The findings, published in the International Journal of Astrobiology, indicate that cosmic rays, previously considered mainly harmful, may play a crucial role in supporting microscopic life in dark and cold environments. The study highlights a process called radiolysis, which occurs when cosmic rays collide with water or ice underground, breaking water molecules apart and releasing electrons. Some bacteria on Earth can harness these electrons for energy, similar to how plants utilize sunlight.

Using advanced computer simulations, Atri and her team assessed the energy production from radiolysis on various celestial bodies, focusing on Mars and the icy moons of Jupiter and Saturn. Their research found that Saturn’s moon Enceladus has the greatest potential for supporting life through this mechanism, followed closely by Mars, and then Europa, one of Jupiter’s moons.

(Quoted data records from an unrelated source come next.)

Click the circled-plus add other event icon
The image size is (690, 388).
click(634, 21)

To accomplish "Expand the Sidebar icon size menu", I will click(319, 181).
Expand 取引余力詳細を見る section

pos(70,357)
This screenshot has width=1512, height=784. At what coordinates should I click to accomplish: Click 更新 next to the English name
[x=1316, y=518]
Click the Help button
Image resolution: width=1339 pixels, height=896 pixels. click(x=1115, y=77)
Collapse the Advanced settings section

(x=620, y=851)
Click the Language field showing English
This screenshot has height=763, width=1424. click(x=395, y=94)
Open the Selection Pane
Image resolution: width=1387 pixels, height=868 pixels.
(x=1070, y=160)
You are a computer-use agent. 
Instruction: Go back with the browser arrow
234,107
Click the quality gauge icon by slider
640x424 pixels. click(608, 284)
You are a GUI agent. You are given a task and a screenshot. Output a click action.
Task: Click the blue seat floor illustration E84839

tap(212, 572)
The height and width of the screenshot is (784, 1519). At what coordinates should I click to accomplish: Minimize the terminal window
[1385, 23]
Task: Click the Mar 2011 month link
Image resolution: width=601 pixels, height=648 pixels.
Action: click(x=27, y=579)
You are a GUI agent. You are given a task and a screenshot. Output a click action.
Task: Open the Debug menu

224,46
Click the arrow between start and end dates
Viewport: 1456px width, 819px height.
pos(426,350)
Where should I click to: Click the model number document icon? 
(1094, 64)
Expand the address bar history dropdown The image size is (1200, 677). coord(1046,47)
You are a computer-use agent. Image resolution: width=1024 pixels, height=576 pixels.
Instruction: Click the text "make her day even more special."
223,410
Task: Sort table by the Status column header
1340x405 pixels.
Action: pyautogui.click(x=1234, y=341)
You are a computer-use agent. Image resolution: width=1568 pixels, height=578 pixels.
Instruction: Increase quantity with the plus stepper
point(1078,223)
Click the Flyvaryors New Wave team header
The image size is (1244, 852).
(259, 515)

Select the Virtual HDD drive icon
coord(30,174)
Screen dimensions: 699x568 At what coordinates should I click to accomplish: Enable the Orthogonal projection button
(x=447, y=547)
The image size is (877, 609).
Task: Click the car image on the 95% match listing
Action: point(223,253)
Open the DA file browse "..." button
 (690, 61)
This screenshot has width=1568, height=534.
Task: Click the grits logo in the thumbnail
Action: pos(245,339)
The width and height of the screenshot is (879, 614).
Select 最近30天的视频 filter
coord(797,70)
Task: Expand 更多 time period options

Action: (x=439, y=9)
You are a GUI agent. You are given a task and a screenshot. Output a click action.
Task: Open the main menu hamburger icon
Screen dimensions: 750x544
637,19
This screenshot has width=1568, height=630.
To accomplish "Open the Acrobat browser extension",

“This discovery changes the way we think about where life might exist,” Atri stated. “Instead of looking only for warm planets with sunlight, we can now consider places that are cold and dark, as long as they have some water beneath the surface and are exposed to cosmic rays. Life might be able to survive in more places than we ever imagined.”

The study introduces the concept of a Radiolytic Habitable Zone, which expands the traditional “Goldilocks Zone” idea. While the Goldilocks Zone refers to the area around a star where conditions are just right for liquid water on a planet’s surface, the Radiolytic Habitable Zone focuses on locations where water exists underground, energized by cosmic radiation. This suggests a broader range of environments in the universe where life could potentially exist.

With cosmic rays prevalent throughout space, the research provides a new framework for future space missions. Instead of solely searching for signs of life on planetary surfaces, scientists may now direct their efforts toward exploring underground environments on Mars and the icy moons, employing tools capable of detecting chemical energy generated by cosmic radiation.

This study not only opens new avenues in the quest for life beyond Earth but also indicates that even the darkest and coldest regions of our solar system could harbor conditions suitable for survival. The implications of this research are vast, potentially reshaping our understanding of life’s resilience and adaptability in the universe.